Write your answers in the comments section below


COMMENTS (4)
  • madelinek-pla
    9/22/2015 - 10:36 a.m.

    Summary: The corn palace, a popular tourist attraction in Mitchell, South Dakota, has been renovated at a cost of $4 million, with improvements including new steel domes, more corn murals, and LED lights along the outside. However, not everyone is in support of the new look, thinking it looks too "Las-Vegasy", with the supporters claiming the change was needed to bring the palace into the 21st century, and to attract a greater variety and higher quantity of tourists.

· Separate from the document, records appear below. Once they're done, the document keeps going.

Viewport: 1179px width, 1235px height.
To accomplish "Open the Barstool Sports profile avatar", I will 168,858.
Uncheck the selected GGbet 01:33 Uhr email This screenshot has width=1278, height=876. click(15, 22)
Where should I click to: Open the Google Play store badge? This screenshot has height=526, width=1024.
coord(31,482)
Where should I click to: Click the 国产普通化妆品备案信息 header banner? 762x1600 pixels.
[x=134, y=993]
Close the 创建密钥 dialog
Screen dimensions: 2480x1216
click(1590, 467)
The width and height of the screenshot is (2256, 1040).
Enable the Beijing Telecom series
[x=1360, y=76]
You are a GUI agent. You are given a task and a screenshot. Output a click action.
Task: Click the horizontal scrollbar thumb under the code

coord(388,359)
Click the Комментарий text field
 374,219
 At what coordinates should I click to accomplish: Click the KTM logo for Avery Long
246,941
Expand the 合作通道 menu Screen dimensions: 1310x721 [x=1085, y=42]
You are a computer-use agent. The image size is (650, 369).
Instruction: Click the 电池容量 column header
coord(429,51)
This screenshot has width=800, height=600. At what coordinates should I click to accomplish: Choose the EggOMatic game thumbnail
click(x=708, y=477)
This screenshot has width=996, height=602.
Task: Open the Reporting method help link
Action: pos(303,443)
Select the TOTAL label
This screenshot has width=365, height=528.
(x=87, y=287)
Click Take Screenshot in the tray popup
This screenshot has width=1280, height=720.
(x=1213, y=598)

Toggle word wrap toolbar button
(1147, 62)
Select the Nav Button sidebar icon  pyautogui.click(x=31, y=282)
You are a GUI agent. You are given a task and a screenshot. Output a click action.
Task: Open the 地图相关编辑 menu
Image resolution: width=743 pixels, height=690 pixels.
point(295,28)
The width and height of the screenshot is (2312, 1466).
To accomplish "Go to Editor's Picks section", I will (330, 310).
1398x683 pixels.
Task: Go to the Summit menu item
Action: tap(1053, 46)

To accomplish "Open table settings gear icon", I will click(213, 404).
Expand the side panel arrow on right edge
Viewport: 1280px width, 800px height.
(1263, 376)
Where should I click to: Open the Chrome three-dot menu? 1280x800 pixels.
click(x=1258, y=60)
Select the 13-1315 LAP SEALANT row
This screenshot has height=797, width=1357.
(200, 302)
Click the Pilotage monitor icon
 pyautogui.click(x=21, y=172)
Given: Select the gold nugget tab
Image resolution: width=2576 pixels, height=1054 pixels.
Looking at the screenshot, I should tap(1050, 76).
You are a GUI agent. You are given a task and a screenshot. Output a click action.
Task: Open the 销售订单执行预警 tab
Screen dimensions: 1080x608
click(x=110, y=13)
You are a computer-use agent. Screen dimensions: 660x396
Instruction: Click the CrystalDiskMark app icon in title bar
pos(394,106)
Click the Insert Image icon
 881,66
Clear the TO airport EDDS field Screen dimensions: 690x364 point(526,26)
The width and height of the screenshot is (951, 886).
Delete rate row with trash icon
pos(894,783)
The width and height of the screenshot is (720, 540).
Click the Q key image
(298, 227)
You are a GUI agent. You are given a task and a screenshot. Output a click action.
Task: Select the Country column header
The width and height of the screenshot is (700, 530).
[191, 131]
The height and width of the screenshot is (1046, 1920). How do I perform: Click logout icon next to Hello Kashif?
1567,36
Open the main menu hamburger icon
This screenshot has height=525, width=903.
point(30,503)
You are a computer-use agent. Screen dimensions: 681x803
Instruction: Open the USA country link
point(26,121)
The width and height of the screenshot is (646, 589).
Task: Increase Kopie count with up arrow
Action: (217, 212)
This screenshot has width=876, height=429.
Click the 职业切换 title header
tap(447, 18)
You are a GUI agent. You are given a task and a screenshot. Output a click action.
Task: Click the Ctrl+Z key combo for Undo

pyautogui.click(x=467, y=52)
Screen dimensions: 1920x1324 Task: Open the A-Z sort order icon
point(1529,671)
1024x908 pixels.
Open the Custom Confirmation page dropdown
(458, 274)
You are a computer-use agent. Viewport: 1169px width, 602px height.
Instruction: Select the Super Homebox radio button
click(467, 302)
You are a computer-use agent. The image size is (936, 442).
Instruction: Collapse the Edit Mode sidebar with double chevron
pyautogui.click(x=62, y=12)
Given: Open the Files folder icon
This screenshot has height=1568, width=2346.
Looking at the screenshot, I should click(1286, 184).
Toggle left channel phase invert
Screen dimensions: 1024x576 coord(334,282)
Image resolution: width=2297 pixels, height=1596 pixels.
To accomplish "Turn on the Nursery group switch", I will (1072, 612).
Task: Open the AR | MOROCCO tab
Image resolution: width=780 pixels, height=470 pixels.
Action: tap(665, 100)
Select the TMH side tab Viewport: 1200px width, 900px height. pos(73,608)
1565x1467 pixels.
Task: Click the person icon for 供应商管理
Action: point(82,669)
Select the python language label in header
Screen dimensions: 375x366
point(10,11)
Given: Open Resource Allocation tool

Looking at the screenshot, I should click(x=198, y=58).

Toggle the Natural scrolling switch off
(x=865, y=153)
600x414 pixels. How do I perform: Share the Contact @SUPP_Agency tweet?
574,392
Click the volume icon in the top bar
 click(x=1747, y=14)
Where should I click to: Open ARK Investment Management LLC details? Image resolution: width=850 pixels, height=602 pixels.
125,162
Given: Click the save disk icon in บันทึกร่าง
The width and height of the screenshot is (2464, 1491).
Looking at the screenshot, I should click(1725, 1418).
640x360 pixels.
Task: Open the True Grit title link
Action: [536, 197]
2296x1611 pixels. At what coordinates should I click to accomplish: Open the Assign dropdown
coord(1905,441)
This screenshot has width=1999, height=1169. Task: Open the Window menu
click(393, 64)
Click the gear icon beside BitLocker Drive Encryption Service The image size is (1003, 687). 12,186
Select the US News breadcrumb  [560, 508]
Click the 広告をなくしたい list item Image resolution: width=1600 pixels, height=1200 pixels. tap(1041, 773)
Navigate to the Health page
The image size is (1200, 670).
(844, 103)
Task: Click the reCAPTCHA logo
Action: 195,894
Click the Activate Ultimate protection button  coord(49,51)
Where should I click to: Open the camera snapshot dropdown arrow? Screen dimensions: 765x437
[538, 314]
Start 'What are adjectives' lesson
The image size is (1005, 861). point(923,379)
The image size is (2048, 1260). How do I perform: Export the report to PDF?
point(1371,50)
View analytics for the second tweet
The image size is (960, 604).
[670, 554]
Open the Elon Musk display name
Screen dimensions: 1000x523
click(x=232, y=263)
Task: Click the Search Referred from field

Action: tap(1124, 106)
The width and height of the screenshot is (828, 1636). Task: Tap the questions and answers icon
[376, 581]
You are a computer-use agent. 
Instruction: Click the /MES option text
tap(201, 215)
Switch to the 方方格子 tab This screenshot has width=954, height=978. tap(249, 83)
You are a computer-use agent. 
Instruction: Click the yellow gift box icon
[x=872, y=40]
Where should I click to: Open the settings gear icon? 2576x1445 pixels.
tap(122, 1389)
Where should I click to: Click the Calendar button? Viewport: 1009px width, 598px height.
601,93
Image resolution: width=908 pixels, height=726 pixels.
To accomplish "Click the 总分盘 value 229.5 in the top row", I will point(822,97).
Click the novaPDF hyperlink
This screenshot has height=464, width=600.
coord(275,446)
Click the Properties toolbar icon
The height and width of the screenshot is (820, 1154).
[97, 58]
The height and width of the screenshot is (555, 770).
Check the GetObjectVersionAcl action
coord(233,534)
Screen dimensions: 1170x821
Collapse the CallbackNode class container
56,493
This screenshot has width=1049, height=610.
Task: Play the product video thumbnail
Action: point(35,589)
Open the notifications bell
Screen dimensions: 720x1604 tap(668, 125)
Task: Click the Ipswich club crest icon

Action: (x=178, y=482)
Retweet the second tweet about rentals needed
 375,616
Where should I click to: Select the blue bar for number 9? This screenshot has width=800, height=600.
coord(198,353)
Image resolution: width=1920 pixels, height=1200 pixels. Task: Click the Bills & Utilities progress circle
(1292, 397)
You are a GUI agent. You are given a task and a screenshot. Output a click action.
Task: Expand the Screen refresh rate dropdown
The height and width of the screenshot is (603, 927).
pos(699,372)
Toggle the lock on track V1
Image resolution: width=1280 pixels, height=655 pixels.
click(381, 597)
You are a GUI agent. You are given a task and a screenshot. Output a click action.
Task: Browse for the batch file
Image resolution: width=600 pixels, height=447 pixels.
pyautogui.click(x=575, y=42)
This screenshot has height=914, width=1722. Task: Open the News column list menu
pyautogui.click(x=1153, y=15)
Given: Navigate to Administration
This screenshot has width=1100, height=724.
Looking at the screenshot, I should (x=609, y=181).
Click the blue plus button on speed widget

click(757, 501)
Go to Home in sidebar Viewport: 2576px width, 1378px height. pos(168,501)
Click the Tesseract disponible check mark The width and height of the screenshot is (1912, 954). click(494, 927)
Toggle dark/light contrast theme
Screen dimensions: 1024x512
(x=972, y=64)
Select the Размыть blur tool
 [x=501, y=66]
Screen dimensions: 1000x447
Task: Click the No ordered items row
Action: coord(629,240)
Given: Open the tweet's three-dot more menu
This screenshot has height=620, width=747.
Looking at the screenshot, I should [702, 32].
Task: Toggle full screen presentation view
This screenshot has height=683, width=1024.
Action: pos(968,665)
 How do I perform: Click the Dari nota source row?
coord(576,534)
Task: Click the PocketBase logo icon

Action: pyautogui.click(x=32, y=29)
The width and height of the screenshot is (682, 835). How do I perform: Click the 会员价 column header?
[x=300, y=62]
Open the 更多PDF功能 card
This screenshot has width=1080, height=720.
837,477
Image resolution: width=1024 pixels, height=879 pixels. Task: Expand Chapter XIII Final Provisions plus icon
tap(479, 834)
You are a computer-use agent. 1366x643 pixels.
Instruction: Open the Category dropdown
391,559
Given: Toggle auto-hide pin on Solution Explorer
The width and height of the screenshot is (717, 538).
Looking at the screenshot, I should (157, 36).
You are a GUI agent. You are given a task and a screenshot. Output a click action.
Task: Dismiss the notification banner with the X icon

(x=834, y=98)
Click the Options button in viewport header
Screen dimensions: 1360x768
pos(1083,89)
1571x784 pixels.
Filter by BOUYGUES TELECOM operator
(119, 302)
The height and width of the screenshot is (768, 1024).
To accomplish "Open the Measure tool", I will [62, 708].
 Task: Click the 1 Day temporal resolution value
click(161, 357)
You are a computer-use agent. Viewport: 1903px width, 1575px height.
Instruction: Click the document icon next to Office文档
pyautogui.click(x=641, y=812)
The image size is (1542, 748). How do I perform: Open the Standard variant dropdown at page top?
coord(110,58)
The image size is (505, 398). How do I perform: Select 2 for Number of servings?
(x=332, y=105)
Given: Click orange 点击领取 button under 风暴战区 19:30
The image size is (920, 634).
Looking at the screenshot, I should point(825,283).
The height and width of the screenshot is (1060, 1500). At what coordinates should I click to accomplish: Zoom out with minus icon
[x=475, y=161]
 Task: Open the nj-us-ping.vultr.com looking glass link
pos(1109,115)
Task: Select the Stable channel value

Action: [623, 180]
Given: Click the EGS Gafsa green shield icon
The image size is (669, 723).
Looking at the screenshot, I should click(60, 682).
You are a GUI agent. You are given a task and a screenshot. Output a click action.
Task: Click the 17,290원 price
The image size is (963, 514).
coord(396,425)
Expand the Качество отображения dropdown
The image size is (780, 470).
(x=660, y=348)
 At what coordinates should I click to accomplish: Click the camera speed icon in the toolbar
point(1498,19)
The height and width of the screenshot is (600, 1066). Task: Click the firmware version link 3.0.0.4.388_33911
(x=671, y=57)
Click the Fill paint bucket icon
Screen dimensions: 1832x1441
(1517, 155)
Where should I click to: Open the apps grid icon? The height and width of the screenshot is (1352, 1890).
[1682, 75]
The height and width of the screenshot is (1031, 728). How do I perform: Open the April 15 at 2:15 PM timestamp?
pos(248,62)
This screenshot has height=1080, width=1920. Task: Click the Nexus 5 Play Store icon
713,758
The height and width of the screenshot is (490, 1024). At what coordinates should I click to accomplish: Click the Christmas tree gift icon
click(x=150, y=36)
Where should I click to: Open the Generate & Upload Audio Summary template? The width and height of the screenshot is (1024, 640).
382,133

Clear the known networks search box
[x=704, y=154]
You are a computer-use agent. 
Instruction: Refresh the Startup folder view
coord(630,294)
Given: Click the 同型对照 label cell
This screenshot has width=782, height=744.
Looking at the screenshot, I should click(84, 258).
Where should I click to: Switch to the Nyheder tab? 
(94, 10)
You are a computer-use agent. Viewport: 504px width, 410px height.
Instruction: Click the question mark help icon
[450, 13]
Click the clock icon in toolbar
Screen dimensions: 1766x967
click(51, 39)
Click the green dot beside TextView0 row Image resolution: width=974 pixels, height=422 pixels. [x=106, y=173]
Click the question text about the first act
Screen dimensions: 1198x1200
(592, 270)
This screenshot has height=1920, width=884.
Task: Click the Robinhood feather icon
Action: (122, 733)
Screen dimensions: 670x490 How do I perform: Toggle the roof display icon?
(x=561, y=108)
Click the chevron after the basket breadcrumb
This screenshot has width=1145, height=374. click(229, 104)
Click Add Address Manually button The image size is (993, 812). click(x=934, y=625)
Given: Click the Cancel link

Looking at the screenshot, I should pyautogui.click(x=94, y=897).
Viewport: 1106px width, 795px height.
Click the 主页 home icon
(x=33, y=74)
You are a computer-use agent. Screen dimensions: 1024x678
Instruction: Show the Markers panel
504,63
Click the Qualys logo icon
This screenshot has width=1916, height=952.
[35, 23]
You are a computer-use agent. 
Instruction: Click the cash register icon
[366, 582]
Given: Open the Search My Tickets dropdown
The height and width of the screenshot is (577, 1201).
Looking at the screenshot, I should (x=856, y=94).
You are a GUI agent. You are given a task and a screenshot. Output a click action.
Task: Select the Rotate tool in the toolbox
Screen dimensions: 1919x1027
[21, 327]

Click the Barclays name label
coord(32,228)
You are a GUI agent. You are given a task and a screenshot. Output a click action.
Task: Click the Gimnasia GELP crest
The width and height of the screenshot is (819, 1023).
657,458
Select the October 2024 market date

    News Elements: Variety (A palace made of corn is bizarre), Possible Conflict (Though it doesn't necessarily apply on a worldwide scale.)

  • shanej-lam
    9/23/2015 - 10:40 a.m.

    How do people do this? People out there are so smart. They make it seem like these things are easy, but these things aren't. It's crazy what people can accomplish now a days. I'm so shocked how people do this kind of thing. Building a whole entire palace made of corn.

  • zacharyw-bai
    9/25/2015 - 11:13 a.m.

    The new metal finish and light show us what gave it a Las Vegas feel.

  • kirans-lam
    11/02/2015 - 02:31 p.m.

    I think that the Corn Palace is a great way of showing off our nations agriculture,and how far we've come from just a few crops to acres of farmland.